___ Exercise data ___

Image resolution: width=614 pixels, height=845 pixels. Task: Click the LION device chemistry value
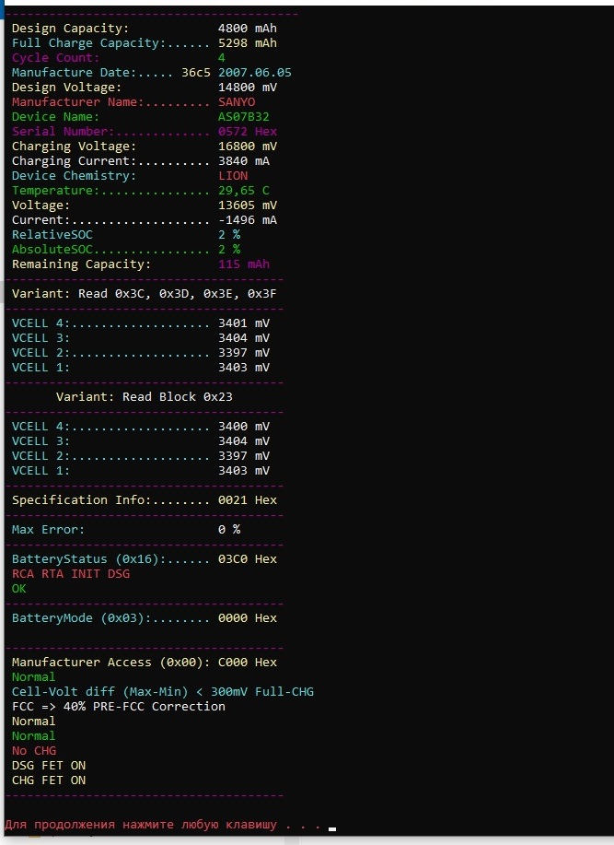coord(233,176)
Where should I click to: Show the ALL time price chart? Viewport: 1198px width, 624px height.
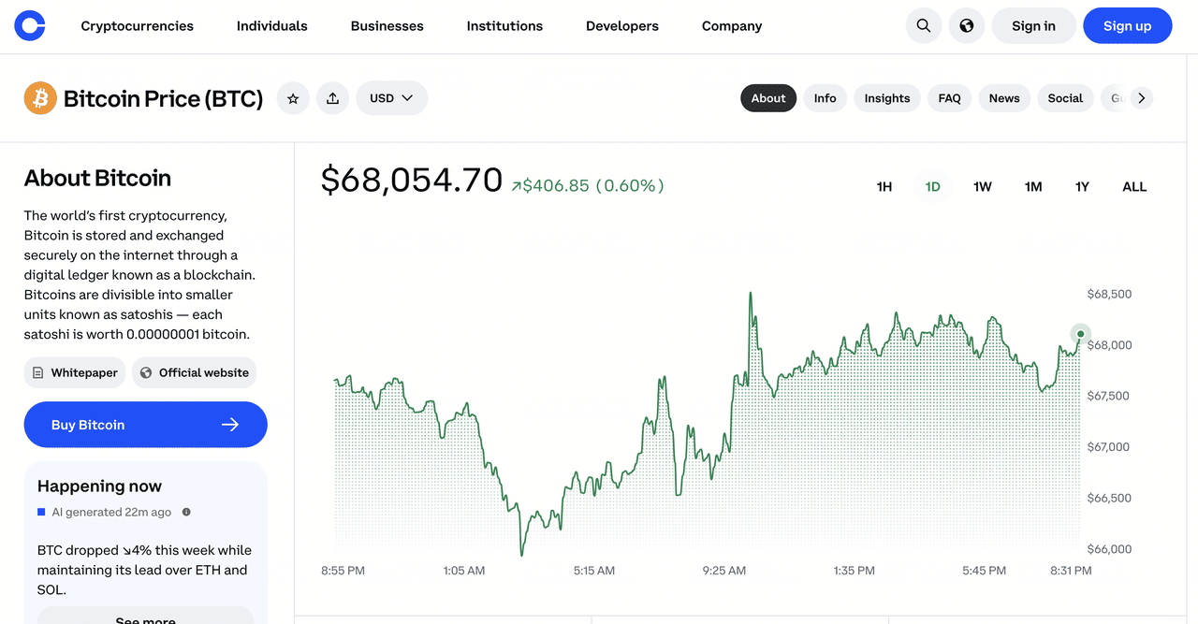(x=1133, y=187)
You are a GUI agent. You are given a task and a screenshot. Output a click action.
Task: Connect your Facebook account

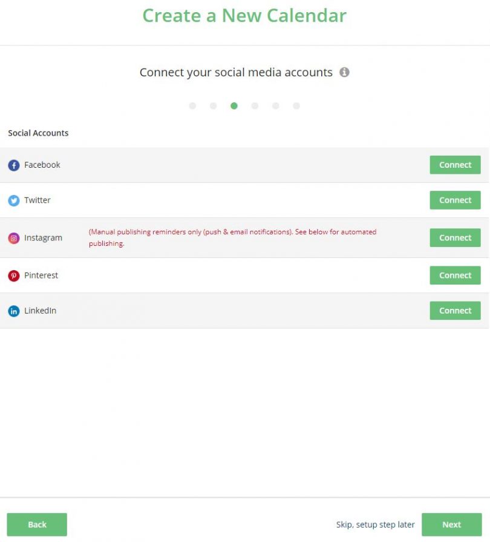455,165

___

## Aim of the task
Nothing but the lines from the one that contains "You are a GUI" through the last line of the records belongs in the answer, reproduced exactly, with no pictures.

## Exercise response
You are a GUI agent. You are given a task and a screenshot. Output a click action.
Task: Connect your Facebook account

455,165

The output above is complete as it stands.